Öğle yemeğinde pişirdiği çorbadan içtim. Çocukların arasında oturdum ben de. Onlarla nasıl ilgilendiğini, sohbet ettiğini gözlemledim. Yüzünde bir tebessüm vardı daima. Çocuklar onu çok seviyordu. Aynı zamanda da saygılıydılar. Burada otoriter bir yönetici konumundaydı Gonca Saraç. Bulaşık ve temizlikle ilgilenen Melek abla hanım diye hitap ediyordu anneme. Ama siz demiyordu. “Gonca hanım, sen de şuraya oturuver. Gonca hanım, sen yemek yedin mi?” Tatlı bir şivesi vardı. Pek sevecen biri gibi gözükmüyordu ama işini iyi yapıyordu. Onun da Göktepe’de yaşadığını öğrendim. Gonca Saraç hanımına hep dua ettiğini söyledi.
Osman da burada doğup büyüyenlerdenmiş. Gönüllü olarak çocukların ders çalışmasına yardım ediyormuş. Hafta içi de Göktepe’deki okulda öğretmenlik yapıyormuş. Pek sevmemiştim onu ama yaptığı takdire şayandı. Nil de sağlık ocağında hemşireydi.

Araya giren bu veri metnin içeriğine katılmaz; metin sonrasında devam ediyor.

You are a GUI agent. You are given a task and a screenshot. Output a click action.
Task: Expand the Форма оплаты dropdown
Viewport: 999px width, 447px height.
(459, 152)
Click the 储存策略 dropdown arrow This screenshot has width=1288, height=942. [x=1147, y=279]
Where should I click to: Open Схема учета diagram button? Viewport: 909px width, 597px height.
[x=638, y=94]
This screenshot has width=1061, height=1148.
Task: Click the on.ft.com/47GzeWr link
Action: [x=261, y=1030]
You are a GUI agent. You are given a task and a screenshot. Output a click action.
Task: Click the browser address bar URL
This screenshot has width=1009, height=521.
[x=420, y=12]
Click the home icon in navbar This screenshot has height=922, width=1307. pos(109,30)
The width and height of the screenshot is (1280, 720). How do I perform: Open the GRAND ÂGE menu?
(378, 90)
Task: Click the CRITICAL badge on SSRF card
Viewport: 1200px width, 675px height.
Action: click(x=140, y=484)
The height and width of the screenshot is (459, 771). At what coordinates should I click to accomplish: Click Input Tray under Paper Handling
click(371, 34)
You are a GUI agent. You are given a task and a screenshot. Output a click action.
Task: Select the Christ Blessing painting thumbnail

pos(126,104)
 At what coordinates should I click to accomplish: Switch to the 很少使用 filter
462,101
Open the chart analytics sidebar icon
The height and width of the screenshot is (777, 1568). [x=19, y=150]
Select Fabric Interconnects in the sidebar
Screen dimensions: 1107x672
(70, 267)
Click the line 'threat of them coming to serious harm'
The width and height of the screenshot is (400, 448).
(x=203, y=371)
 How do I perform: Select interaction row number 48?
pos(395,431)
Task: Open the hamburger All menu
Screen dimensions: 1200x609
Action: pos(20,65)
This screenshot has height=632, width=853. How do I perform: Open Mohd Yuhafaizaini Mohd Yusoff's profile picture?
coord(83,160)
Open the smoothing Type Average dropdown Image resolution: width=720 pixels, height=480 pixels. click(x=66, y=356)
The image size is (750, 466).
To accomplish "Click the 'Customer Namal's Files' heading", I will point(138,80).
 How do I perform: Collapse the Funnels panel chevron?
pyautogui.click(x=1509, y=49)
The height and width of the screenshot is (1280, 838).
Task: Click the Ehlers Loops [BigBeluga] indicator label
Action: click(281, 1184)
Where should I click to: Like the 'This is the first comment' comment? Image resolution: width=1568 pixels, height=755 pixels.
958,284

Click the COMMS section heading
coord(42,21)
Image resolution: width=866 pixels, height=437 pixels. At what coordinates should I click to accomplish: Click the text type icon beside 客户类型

Bir sağlık sıkıntısı yaşansa hemen onu arıyorlardı. Kızlar da Nil hemşireyi çok seviyorlardı. Yaralı ve onlara muhtaç olduğumdan mıdır yoksa merak uyandıran bir yabancı olduğumdan mı bilmem, her gelen buraya dair bir şey anlattı. On gündür birlikteydik sanki. Elif bulduğu her fırsatta yanıma geliyordu. İlgisini çekmiştim herhalde. Arkadaşları oyun oynarken bile yanımda durup sorular soruyordu. Buradan ayrılan, bir aileye kavuşan ya da büyüyüp okula giden birkaç isimden bahsetti. Sessizce dinlemekle yetindim. Gonca Saraç’ın bir evladı yoktu yanında ama bir sürü çocuk onu anne gibi görüyordu.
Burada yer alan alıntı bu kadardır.